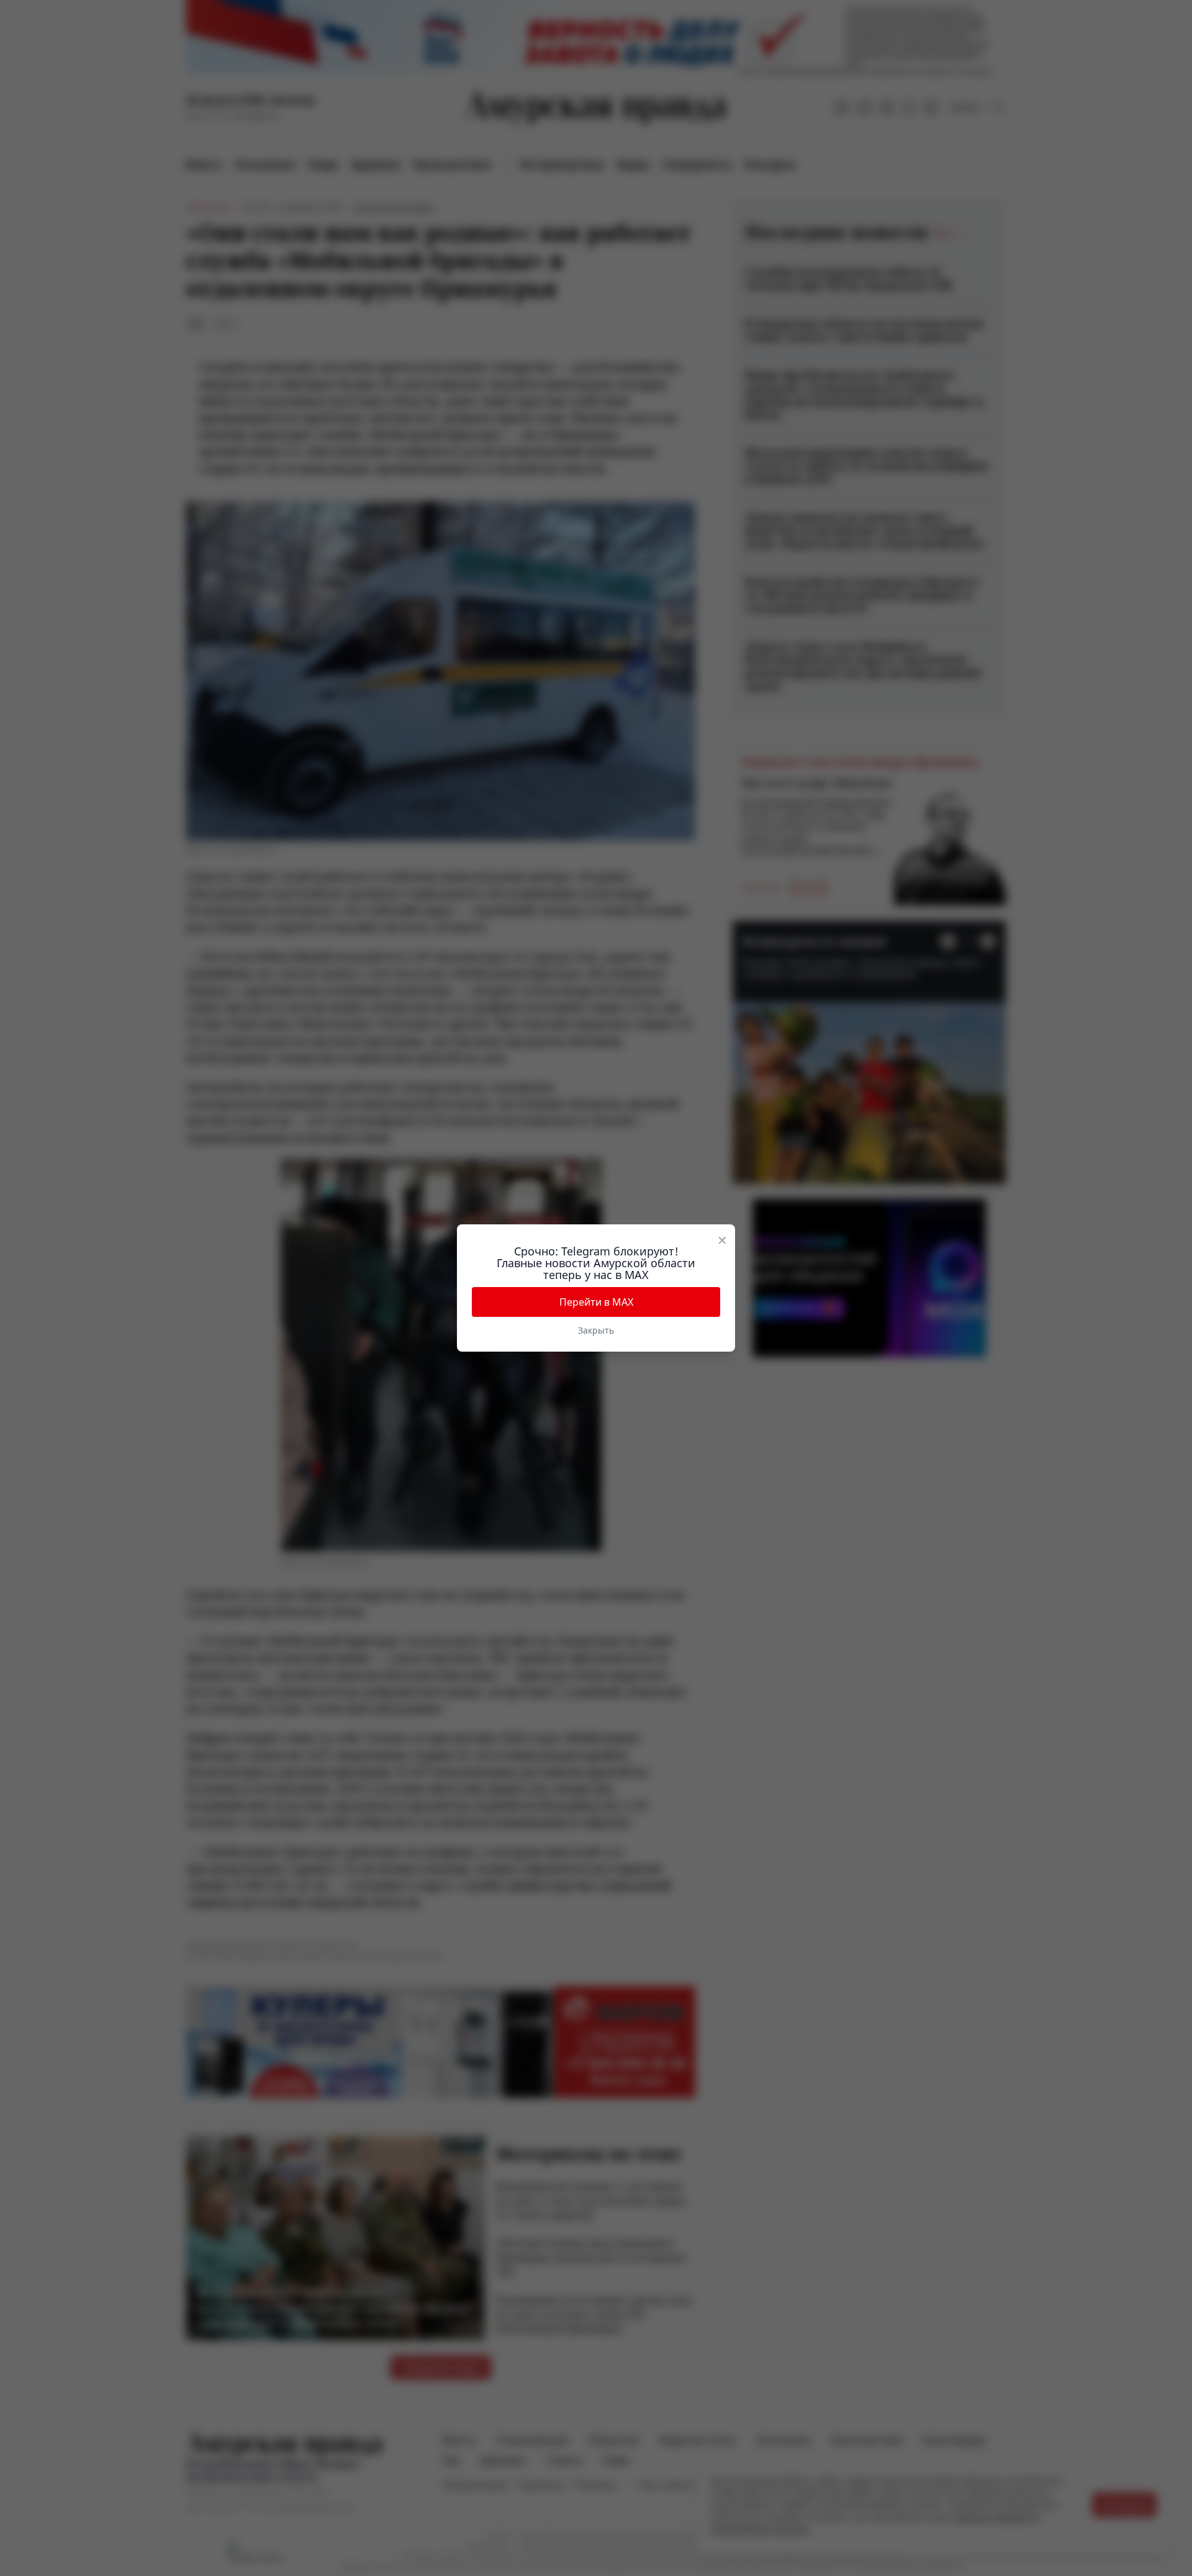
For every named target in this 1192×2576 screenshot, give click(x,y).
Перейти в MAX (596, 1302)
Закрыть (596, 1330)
==
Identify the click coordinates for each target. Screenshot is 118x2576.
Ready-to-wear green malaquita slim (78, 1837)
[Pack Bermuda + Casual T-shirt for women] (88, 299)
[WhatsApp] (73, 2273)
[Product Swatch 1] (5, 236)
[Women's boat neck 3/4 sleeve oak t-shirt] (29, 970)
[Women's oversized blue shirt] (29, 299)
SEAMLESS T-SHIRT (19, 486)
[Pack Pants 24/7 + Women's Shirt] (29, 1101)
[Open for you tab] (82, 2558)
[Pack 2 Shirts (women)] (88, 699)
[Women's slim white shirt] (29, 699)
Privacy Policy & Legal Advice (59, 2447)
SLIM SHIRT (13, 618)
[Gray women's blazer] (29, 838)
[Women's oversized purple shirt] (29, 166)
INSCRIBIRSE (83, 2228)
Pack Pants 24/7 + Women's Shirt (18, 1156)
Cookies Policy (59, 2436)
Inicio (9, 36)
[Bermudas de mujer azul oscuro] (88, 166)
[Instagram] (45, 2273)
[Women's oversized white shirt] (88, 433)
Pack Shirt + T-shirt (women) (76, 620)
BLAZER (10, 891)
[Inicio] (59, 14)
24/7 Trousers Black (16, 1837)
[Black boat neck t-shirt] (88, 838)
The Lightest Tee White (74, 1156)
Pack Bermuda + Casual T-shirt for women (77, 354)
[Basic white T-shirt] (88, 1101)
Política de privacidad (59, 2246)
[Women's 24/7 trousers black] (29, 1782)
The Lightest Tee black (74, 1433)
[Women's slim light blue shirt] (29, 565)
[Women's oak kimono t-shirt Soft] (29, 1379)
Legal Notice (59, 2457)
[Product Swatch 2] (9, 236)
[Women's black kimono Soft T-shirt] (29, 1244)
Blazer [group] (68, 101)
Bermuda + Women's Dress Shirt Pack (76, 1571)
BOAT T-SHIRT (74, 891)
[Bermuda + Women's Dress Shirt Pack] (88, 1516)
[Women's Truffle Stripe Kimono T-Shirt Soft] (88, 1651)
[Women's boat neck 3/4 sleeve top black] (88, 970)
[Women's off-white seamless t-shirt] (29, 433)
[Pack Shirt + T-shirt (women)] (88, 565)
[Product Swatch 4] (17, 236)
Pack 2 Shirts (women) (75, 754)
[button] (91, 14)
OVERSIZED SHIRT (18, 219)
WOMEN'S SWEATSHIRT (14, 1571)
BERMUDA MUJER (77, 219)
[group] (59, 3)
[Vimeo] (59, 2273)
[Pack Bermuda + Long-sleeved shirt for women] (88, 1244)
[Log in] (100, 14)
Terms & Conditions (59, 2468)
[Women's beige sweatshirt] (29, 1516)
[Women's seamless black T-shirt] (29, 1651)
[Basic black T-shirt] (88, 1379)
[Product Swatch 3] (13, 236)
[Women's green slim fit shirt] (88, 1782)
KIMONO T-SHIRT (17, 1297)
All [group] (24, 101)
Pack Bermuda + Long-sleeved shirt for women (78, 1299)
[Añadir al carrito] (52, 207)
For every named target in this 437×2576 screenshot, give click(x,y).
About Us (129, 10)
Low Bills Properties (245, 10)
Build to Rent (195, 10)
* * *
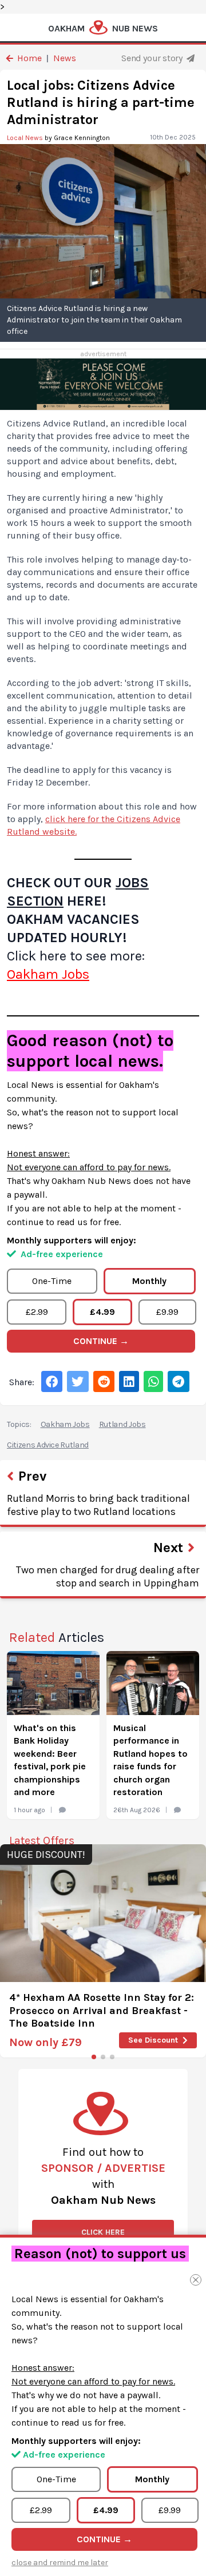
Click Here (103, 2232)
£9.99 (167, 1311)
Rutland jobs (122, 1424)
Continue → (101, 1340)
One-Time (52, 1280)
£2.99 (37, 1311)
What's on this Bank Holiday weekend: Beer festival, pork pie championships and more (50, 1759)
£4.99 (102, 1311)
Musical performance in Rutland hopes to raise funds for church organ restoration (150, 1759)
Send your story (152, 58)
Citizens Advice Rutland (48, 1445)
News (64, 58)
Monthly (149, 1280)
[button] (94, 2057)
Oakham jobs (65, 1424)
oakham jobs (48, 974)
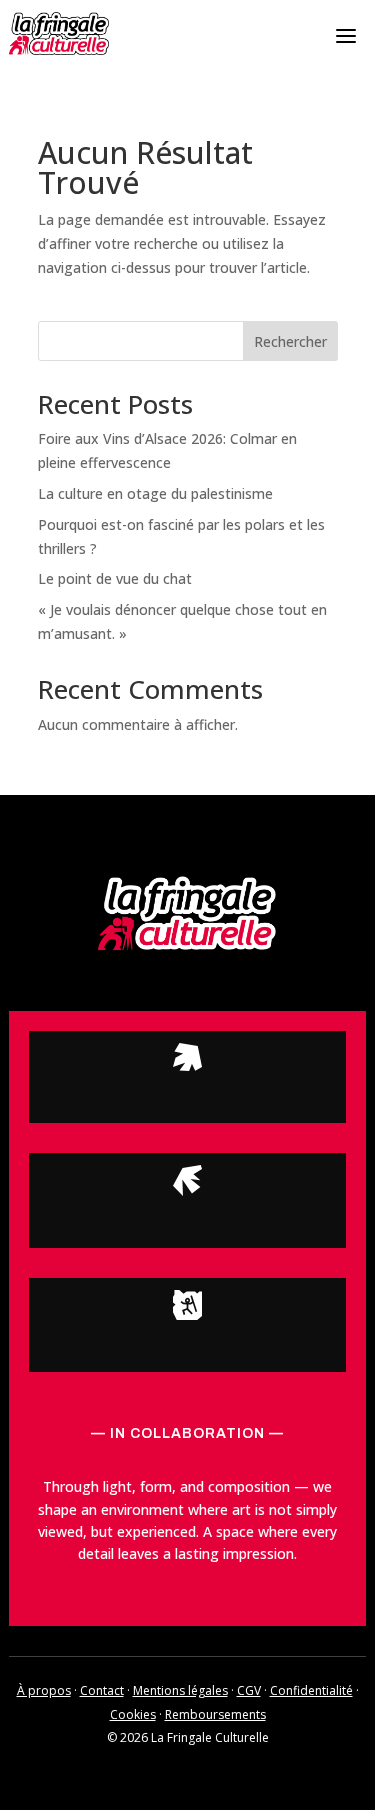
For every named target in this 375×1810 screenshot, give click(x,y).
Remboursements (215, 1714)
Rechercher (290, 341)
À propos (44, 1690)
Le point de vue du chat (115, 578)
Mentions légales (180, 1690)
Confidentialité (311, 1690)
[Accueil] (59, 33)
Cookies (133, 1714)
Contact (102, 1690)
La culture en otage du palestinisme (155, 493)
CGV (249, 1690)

- **EXERCISE BRIEF**
Your answer should be the lines of the listing above between the line holding "BLAZER (10, 891)" and the line holding "[Women's boat neck 3/4 sleeve top", inclusive, restated word for word and alone.

- **WRITTEN RESPONSE**
BLAZER (10, 891)
[Inicio] (59, 14)
24/7 Trousers Black (16, 1837)
[Black boat neck t-shirt] (88, 838)
The Lightest Tee White (74, 1156)
Pack Bermuda + Casual T-shirt for women (77, 354)
[Basic white T-shirt] (88, 1101)
Política de privacidad (59, 2246)
[Women's 24/7 trousers black] (29, 1782)
The Lightest Tee black (74, 1433)
[Women's slim light blue shirt] (29, 565)
[Women's oak kimono t-shirt Soft] (29, 1379)
Legal Notice (59, 2457)
[Product Swatch 2] (9, 236)
[Women's black kimono Soft T-shirt] (29, 1244)
Blazer [group] (68, 101)
Bermuda + Women's Dress Shirt Pack (76, 1571)
BOAT T-SHIRT (74, 891)
[Bermuda + Women's Dress Shirt Pack] (88, 1516)
[Women's Truffle Stripe Kimono T-Shirt Soft] (88, 1651)
[Women's boat neck 3/4 sleeve top black] (88, 970)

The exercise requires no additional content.